Pay Attention To Links In And Out

Google looks at the site where your link appears and decides how much benefit your site gets back. A site with a lot of inbound links passes more authority to your site. At the same time, being linked on a site full of low-quality, outbound links probably won't help you much.

PageRank Isn't Everything

Don't be one of those site owners who sees nothing but PageRank. A site with high PageRank can still have low link value. This is especially true of sites that sell links. Steer clear of sites that use phrases like "sponsored by" or "paid for by." Google may not let that site pass PageRank at all. Move on. They're not worth your time.

Concentrate On Site Relevance

Let's say your site is about red widgets. You get a link on a site about purple doohickeys. That link isn't worth as much as one on a site about red widget management. Make sure you're pursuing links in relevant places and look at how those places are optimized. If a site owner gives you a choice of having a link on a page titled "About Us" or one with the title "About Red Widgets," which one do you choose? The link on the optimized page, "About Red Widgets," has more value.
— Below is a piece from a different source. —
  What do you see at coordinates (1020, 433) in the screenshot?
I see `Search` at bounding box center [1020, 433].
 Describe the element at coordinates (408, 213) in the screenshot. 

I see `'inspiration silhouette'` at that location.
A Marketing Consultant Checks What's Not Obvious

Take your cue from the pros and check sites in ways that aren't obvious. For instance, in any search engine, you can type in "cache:" followed by a site url and find out if the site has been indexed and when it was last crawled. But what do those dates mean? 
Chances are good that if the site hasn't been crawled in 30-45 days, it's not a good place for a link. But some domains have more value than others. For example, links from .edu domaíns are better than from a .com, but .ínfo is worth less. All these factors should be weighed in judging a site's worth in your link building efforts.
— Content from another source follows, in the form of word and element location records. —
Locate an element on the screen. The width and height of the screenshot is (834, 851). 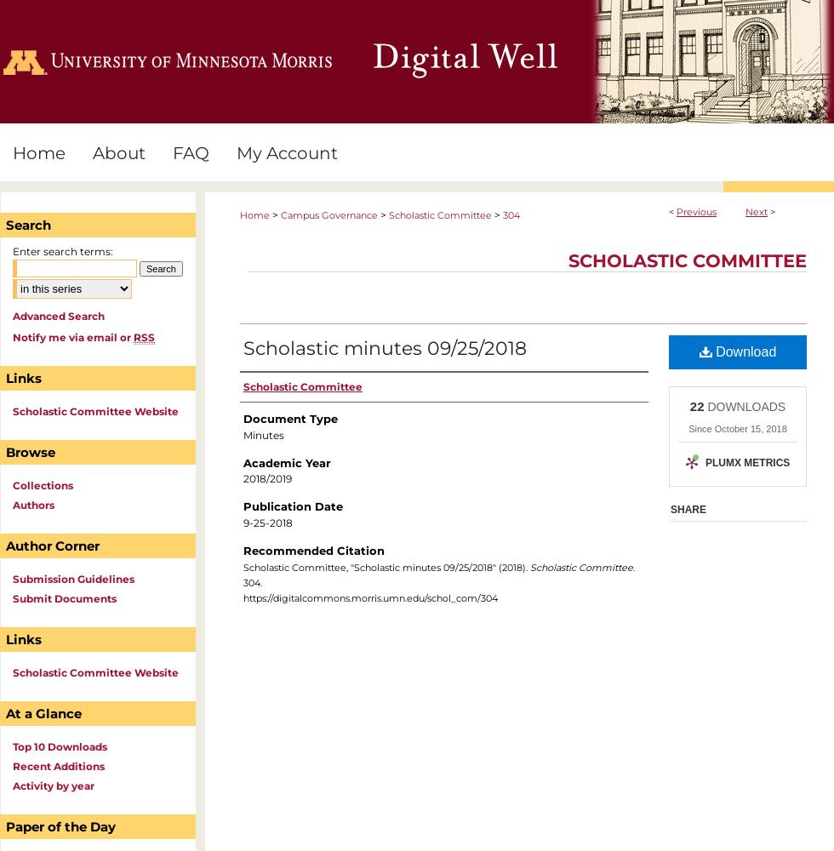
'Campus Governance' is located at coordinates (280, 215).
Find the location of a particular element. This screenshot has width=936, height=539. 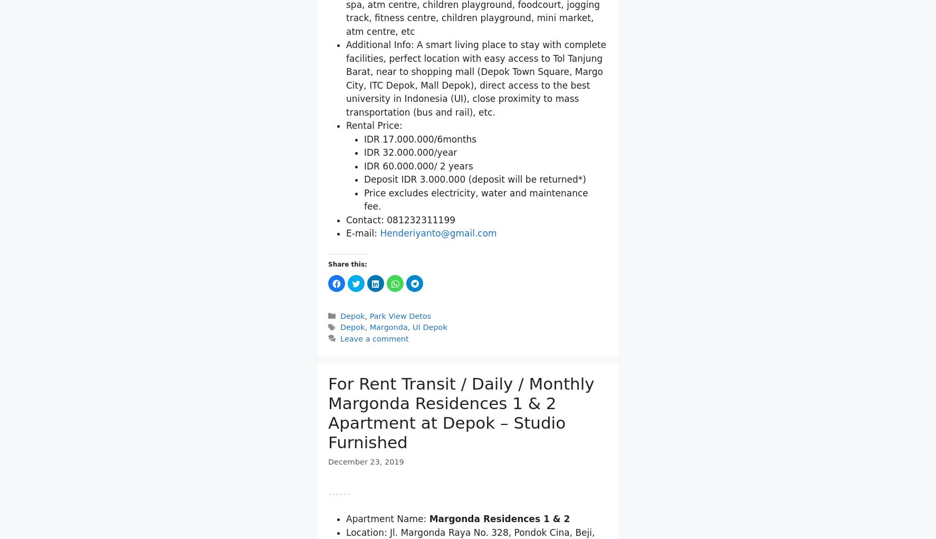

'Bedroom: 1 (with 2 bed)' is located at coordinates (346, 19).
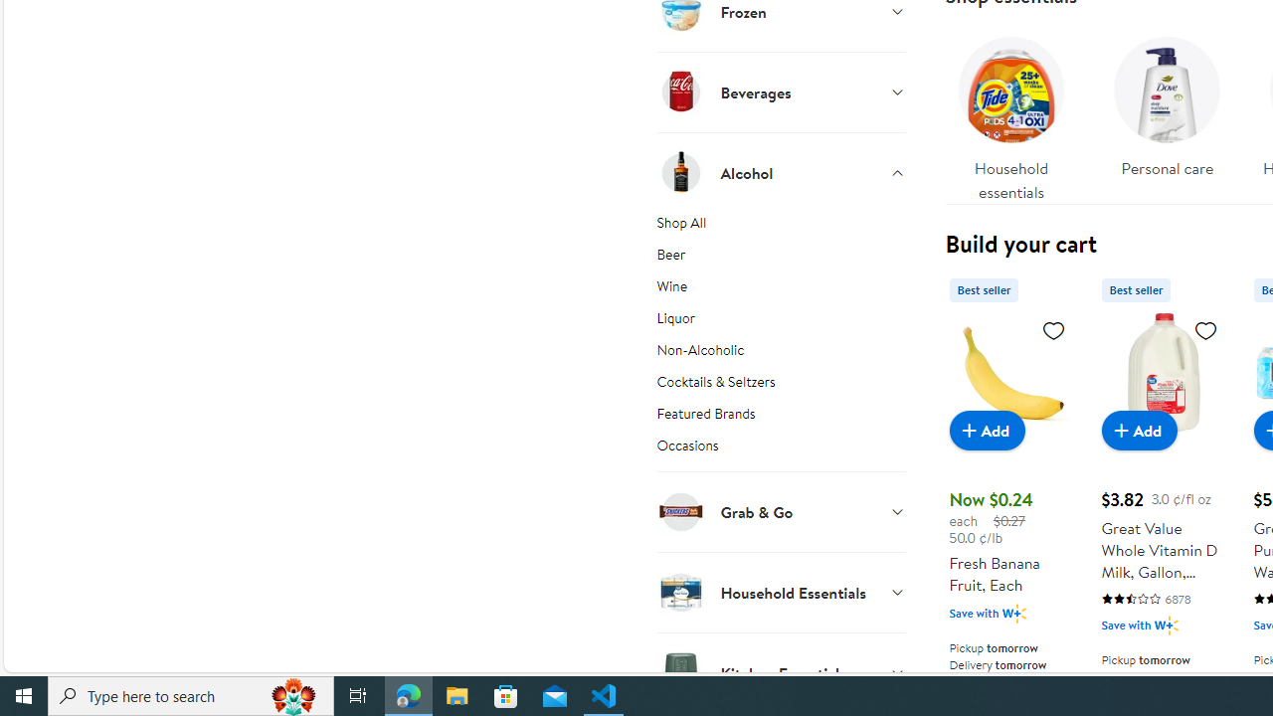 This screenshot has width=1273, height=716. Describe the element at coordinates (780, 671) in the screenshot. I see `'Kitchen Essentials'` at that location.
Does Social Networking Matter?

We've all seen the little link bars under blog posts and in forums asking people to Digg or Reddit, Facebook, Twitter, or StumbleUpon. Do you need to try to get links in places where social networking can happen? Yes. Alone those links may not have a lot of value, but Google is increasingly looking at the "active Web" in determining site authority.